John Dee observaba atentamente el río Sena a través de un parabrisas sucio. A unos kilómetros del río, justo antes de que se perdiera en una curva, la majestuosa catedral gótica de Notre Dame empezaba a perfilarse con los primeros rayos del sol.
—Conocí por primera vez al matrimonio Flamel en esta ciudad, hace más de cinco siglos. Yo era su aprendiz; esto no lo sabías, ¿verdad? Supongo que esto no consta en tus legendarios archivos. Oh, no me digas que te has sorprendido —dijo Dee entre carcajadas mientras contemplaba la expresión de asombro en el rostro de Maquiavelo—. Mis archivos están más actualizados —añadió—. Pero así es, estudié junto con el legendario Alquimista, en esta misma ciudad. Al poco tiempo de convivir con ellos supe que Perenelle era más poderosa, más peligrosa, que su marido. ¿Alguna vez la has visto? —preguntó de forma repentina
—Sí —respondió Maquiavelo con voz temblorosa. Seguía desconcertado. No se esperaba que los Inmemoriales, ¿o sólo Dee?, supieran de la existencia de sus archivos secretos. Después, continuó—: Sí, pero sólo la he visto una vez. Luchamos; ella venció —dijo secamente—. Me causó una gran impresión.
—Perenelle es una mujer extraordinaria; una mujer única. Incluso en su época ya gozaba de una reputación formidable. No puedo imaginarme lo que podría haber conseguido si hubiera escogido estar a nuestro lado. No me explico qué ve en el Alquimista.
—-jamás has entendido la capacidad humana de amar, ¿verdad? —preguntó Maquiavelo en voz baja.
—Tengo entendido que Nicolas sobrevive y prospera gracias a la Hechicera. Para destruir a Nicolas, todo lo que debemos hacer es acabar con Perenelle. Mi maestro y yo siempre lo hemos sabido, pero creímos que si lográbamos capturar a ambos, su conocimiento merecía el riesgo de dejarlos con vida.
—¿Y ahora?
—Ahora ese riesgo no merece la pena. Esta noche —añadió con un murmuro—, al fin he hecho algo que debía haber hecho hace mucho tiempo.
Parecía que Dee sintiera algo de arrepentimiento.
—John —interrumpió Maquiavelo mientras se giraba en el asiento para contemplar al Mago inglés—. ¿Qué has hecho?
—He enviado a Morrigan a Alcatraz. Perenelle no verá otro amanecer.

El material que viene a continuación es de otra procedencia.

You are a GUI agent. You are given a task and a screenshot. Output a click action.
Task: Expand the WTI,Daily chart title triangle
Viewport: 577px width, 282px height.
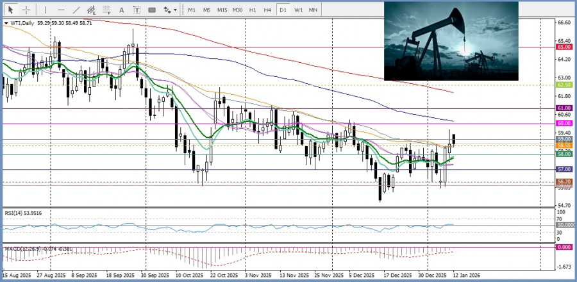[6, 22]
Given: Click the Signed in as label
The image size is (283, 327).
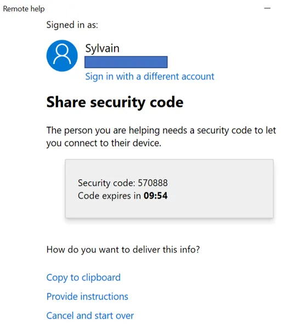Looking at the screenshot, I should (72, 25).
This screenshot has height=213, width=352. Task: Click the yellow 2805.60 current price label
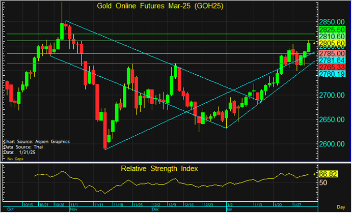332,44
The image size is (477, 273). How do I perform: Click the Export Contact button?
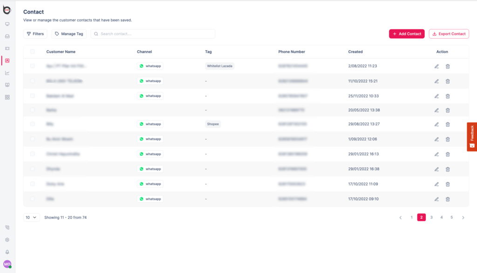tap(449, 34)
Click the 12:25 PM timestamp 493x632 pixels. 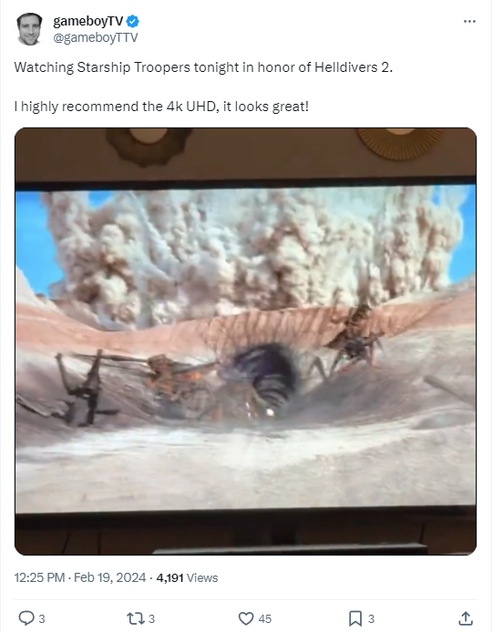pos(39,577)
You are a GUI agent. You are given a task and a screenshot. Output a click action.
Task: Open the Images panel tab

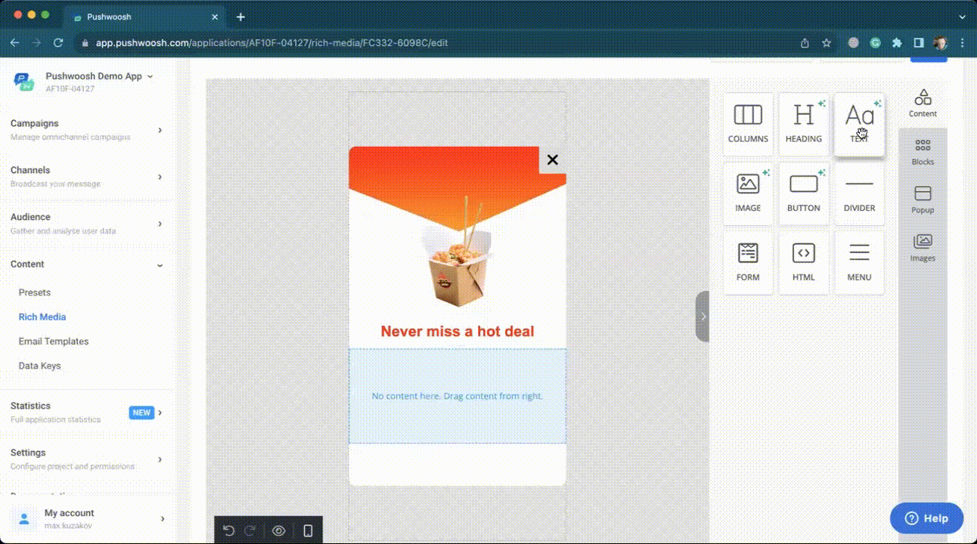click(923, 247)
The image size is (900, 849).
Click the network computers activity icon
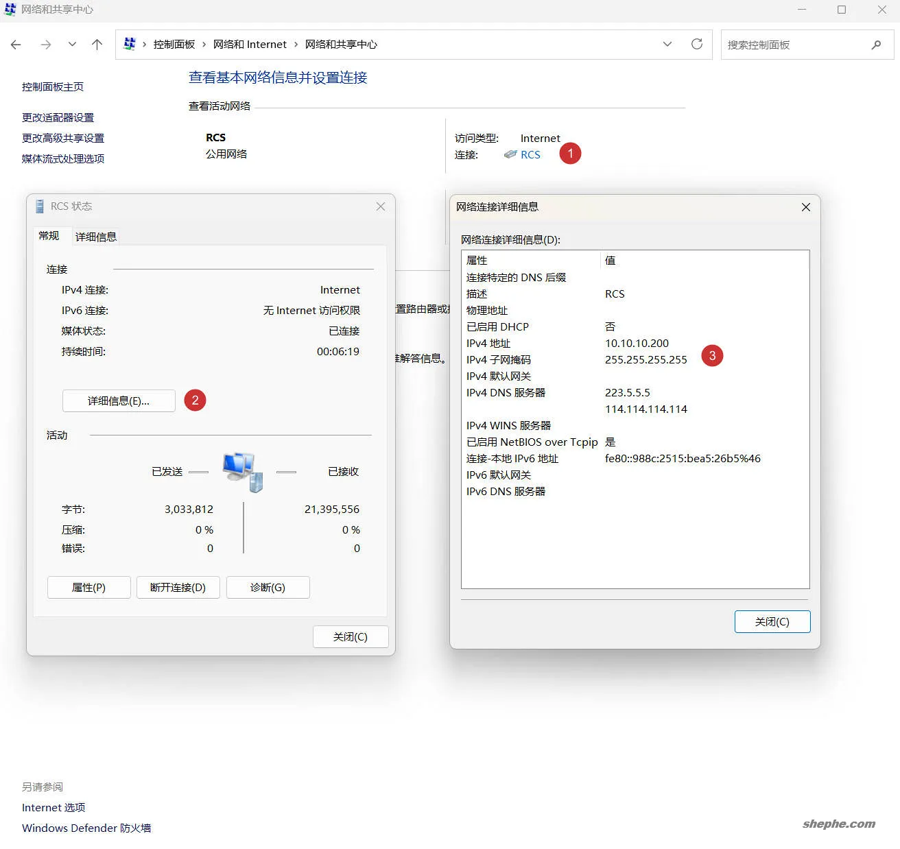pyautogui.click(x=243, y=472)
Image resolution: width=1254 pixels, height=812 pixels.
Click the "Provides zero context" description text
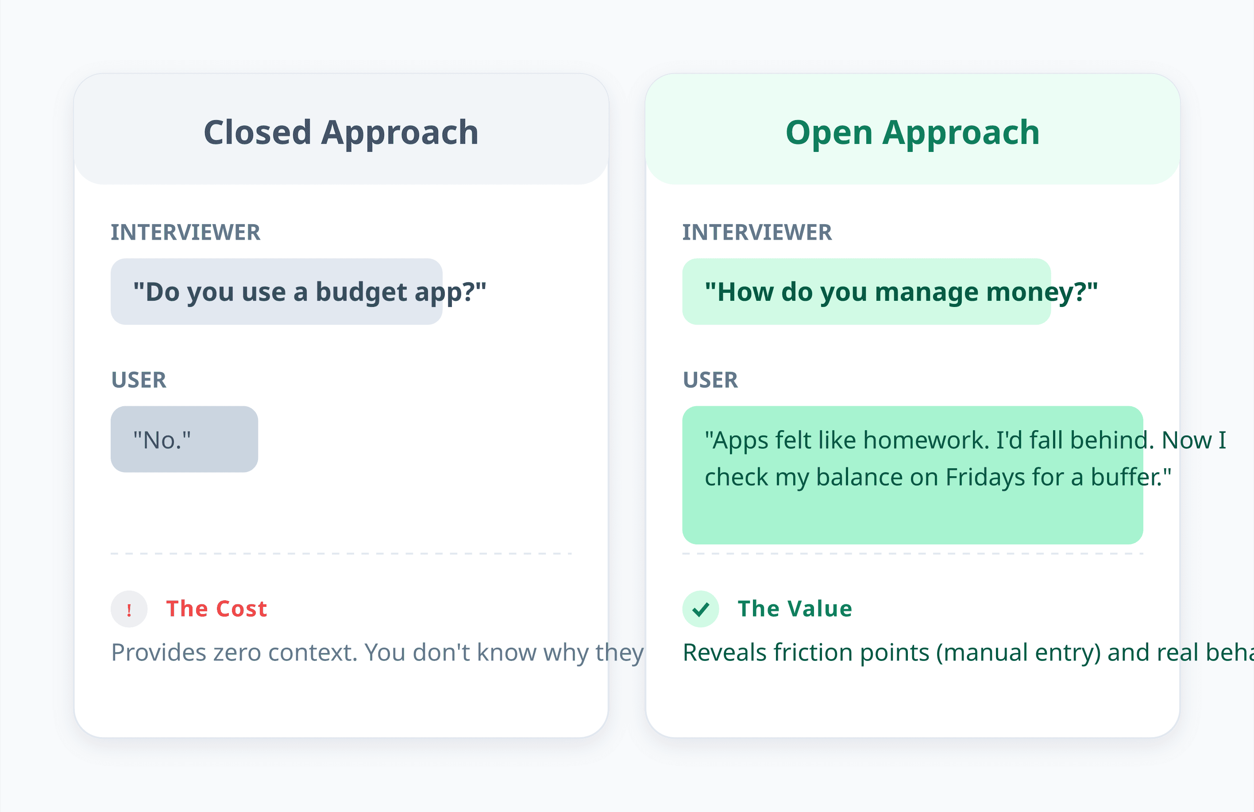pos(377,653)
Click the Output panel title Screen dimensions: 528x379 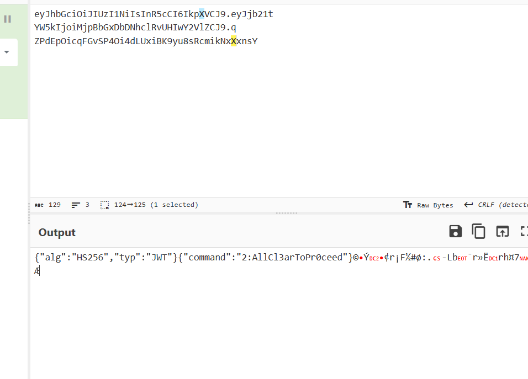tap(57, 233)
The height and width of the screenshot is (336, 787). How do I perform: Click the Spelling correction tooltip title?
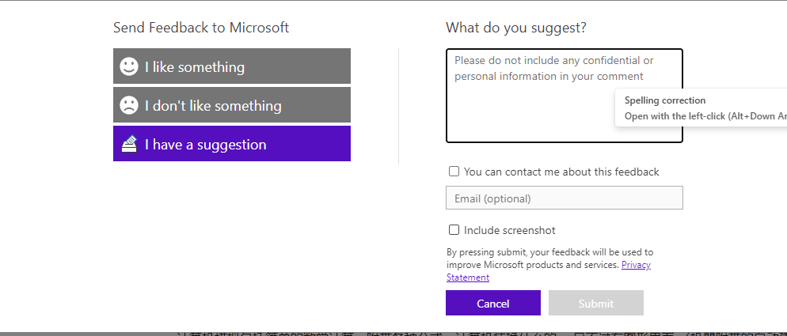click(664, 100)
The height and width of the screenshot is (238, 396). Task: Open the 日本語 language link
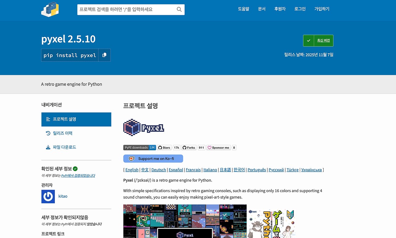(225, 170)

inalmente Josh alcanzó al monstruo a orillas del río Sena.
No sabía cuánto había corrido, probablemente kilómetros, pero sabía que eso era algo que, sencillamente, no era capaz de hacer. Había esprintado toda la última calle; creía haber visto un cartel que anunciaba la Rué de Marignan. Había corrido sin esforzarse y ahora, al girar a mano izquierda hacia la Avenue Montaigne, ni siquiera le costaba respirar. Era la espada.
Había sentido un zumbido en sus manos mientras corría; era como una especie de suspiro que producía promesas vagas. Antes de arremeter contra el monstruo, había sujetado la espada ante él y los susurros cobraron más intensidad y sus manos empezaron a temblar. Cuando desplazó la espada hacia la bestia, los murmullos se desvanecieron.
La espada le atraía hacia la criatura.